Cable networks drive the profitability of NBC Universal and they continue to perform well, said Comcast Chief Executive Brian Roberts, who has staked his reputation on last year's $30 billion deal for NBCU. (For a graphic of media companies' market cap: http://r.reuters.com/vyj74s )
Comcast's cable network results stand out even more compared with the performance of its flagship broadcast TV network NBC, whose prime-time schedule has struggled for years. Already NBC has canceled two shows it just rolled out for the new TV season, Playboy Club and Free Agents.
The cable networks like USA are firing on all cylinders. Unfortunately, the public face of NBC Universal is the broadcast network, and that is just struggling, said Sanford Bernstein analyst Craig Moffett.
At Time Warner, where CEO Jeff Bewkes wants to focus the company squarely on creating content for TV, movies and magazines, advertising sales climbed 6 percent.

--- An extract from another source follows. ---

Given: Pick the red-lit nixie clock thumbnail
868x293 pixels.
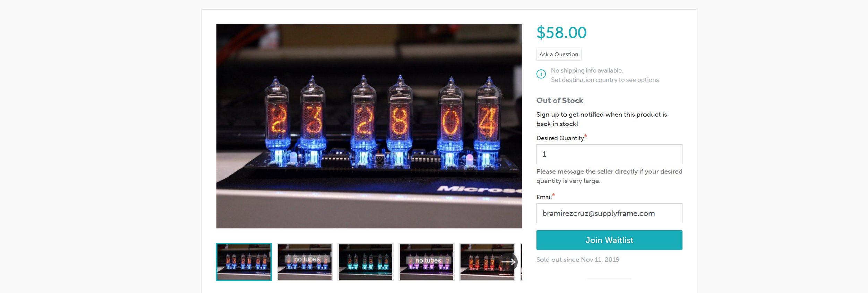Looking at the screenshot, I should click(x=482, y=262).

It cited strong pricing at its Turner networks, home to original shows such as The Closer, the late-night talk show host Conan O'Brien, news on CNN and sports including basketball and auto racing.
Bewkes also continued to champion TV Everywhere, an initiative to bring more TV shows online for paying cable subscribers, especially those who subscribe to HBO and other premium channels. HBO Go, the mobile version of the channel, has reached so-called authentication deals with most major carriers except Time Warner Cable Inc and Cablevision Systems Corp to date.
We have made a lot of progress with the two major affiliates who don't yet have authentication agreements. I'm hopeful for their sake they will be up and running in the next few months, Bewkes said on a call with analysts.
Overall, Time Warner Inc's adjusted earnings rose a better-than-expected 27 percent to 79 cents a share despite a dip in adjusted operating profit at its cable networks. That dip caused Time Warner Inc's shares to fall as much as 3.7 percent on Wednesday.
Although we appreciate this concern, we view this as a slight over-reaction given the 7 percent growth at the cable networks and the strong, 18 percent overall adjusted operating income growth, said Collins Stewart analyst Thomas Eagan.
Time Warner also raised its full-year outlook for earnings per share growth to high teens percentage points from at least low teens.
Along with its cable business, the company got a big lift from the latest installment of the Harry Potter movie series.
It is not just Comcast and Time Warner whose results are enjoying the one-two punch of cable advertising and cable subscription fees. Discovery Communications Inc, the company behind hit cable TV shows Storm Chasers and Deadliest Catch, reported quarterly results late Tuesday that surpassed Wall Street expectations.
Next up is News Corp, whose cable networks should emerge from the long shadow cast by its troubled newspaper arm when it reports earnings later on Wednesday. Walt Disney Co, with some of the best cable brands in the business, including ESPN, reports next week.
Today's stubbornly bad jobs and housing markets -- coupled with Europe's debt crisis -- would seem the sort of troubles that would have advertisers once more slashing budgets.
Advertisers instead appear to be betting that the best way to jump-start sales is to keep their brands in front of consumers with billboards, digital campaigns and, particularly, TV commercials.
Heading into Wednesday, the economy was a major question facing media companies, particularly Comcast. Not only does Comcast rely on advertising from its TV networks, but its chief business of selling broadband, video and telephone services relies heavily on the housing market and consumer confidence.
Overall, it added 229,000 telephone, video and Internet customers. That satisfied Wall Street and calmed worries that arose last week when Time Warner Cable and Cablevision Systems posted disappointing subscriber numbers.
Comcast reported third-quarter net income of $908 million, or 33 cents a share, up from $867 million, or 31 cents a share, in the period a year ago.
Shares of Comcast were up 0.5 percent at $23.08 on Wednesday afternoon.